EMU School of Social Work's "Making Youth Matter Mentoring Program," a collaboration with Ypsilanti Community Schools, makes powerful inroads in addressing the "school-to-prison" pipeline

EMU School of Social Work's Making Youth Matter Mentoring Program, a collaboration with Ypsilanti Community Schools, makes powerful inroads in addressing the school-to-prison pipeline

It was the fall of 2014. Drs. Celeste Hawkins and Sarah VanZoeren were both starting their first year at Eastern as assistant professors in the School of Social Work, but they were hardly rookies. Each had more than 20 years’ experience as a social work practitioner assisting children and families, and they found plenty of shared concerns to discuss.

One day in the School of Social Work break room, “We were talking about all the great things we’d like to do to support the schools,” says Hawkins.

It was a chat that bore fruit. “We envisioned what it could look like if the social work program could support our K-12 educational system,” says VanZoeren. “It seemed like pie in the sky, but we both really saw the connection.”

“And we took the idea to our director, Dr. Lynn Nybell, and she said, ‘Let’s do it,’ ” recalls Hawkins. “I thought, ‘let’s start planning so we can develop this program and implement it.’ ”

Sarah VanZoeren and Celeste Hawkins
Sarah VanZoeren, Celeste Hawkins

Did they ever.
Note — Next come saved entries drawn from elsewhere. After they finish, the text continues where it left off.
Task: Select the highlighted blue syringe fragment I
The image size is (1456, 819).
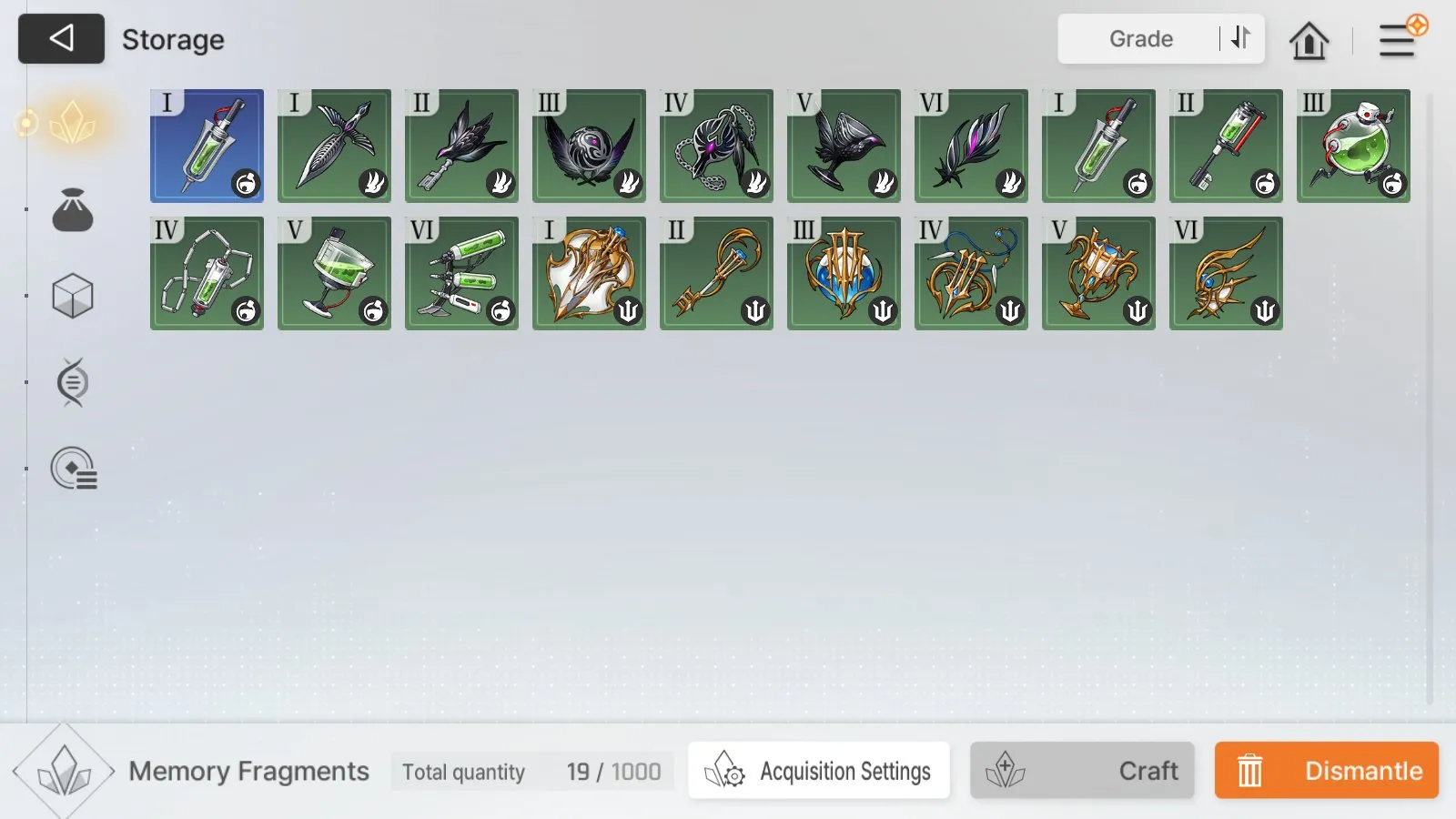Action: 207,146
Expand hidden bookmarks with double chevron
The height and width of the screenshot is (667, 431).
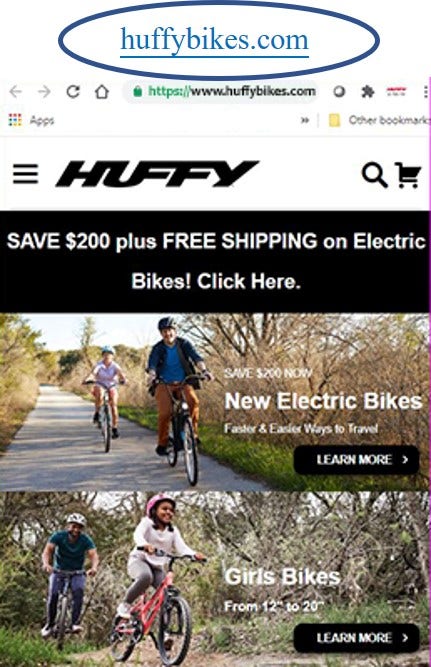(305, 120)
The Making Youth Matter Mentoring Program, in collaboration with Ypsilanti Community Schools (YCS), is now in its third year and already getting attention as a model for addressing what’s called the “school-to-prison pipeline” that propels young students, particularly youth facing challenges in school, toward a future of crime and incarceration.
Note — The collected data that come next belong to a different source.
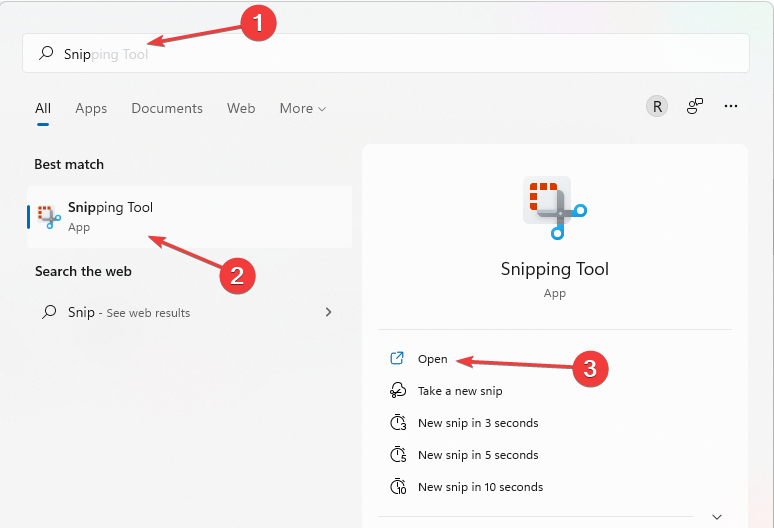
Task: Click Open to launch Snipping Tool
Action: 432,359
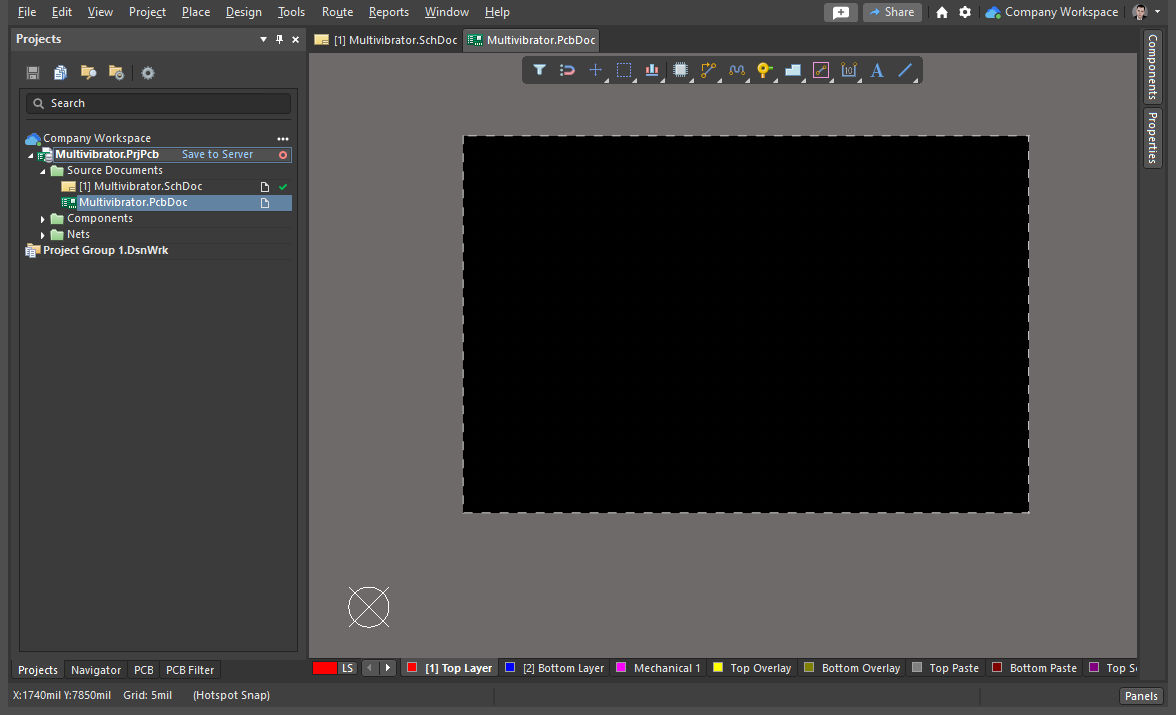This screenshot has height=715, width=1176.
Task: Expand the Components folder
Action: [x=43, y=219]

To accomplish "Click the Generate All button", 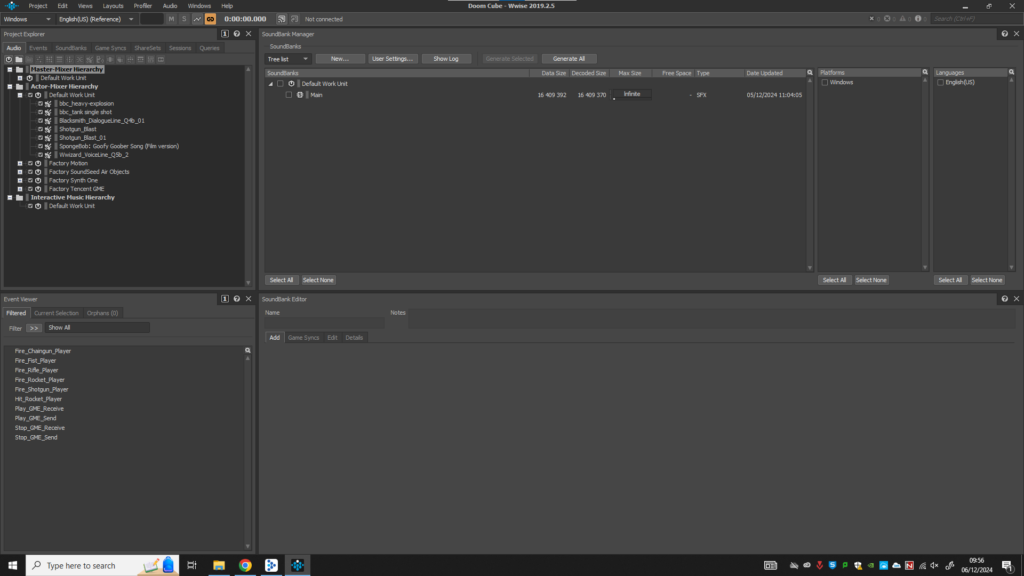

“We were both practitioners for so long that we really saw that need for a connection between research and practice,” says VanZoeren.

“The overarching goal of the program is interrupting that pipeline,” says Hawkins. “We know what the factors are that put a student at risk for entering the juvenile justice system, so we structured the program to address those three areas: student achievement, attendance, and discipline issues.”

This year, 13 BSW and 3 MSW students who are completing internship requirements are participating in the field unit to support YCS students, teachers, and families. After a month’s training in mentoring skills, the graduate students support the families and the schools, while each undergraduate student is paired with a middle school student and expected to spend at least 10 hours a week with him or her: in the classroom and a variety of enrichment activities in the community, and at Eastern itself, where youngsters can attend study tables at the library and have free access to the student recreational facilities. 

In addition to the intensive one-one-one mentoring provided to YCS students in middle school, the program also provides academic support to over 75 elementary school students each week through an after-school reading and math support program at Holmes Elementary School. EMU students also support and participate in Restorative Practices adopted by the district. Since the program’s inception, EMU students have provided over 10,000 hours of service to support Ypsilanti Community School students.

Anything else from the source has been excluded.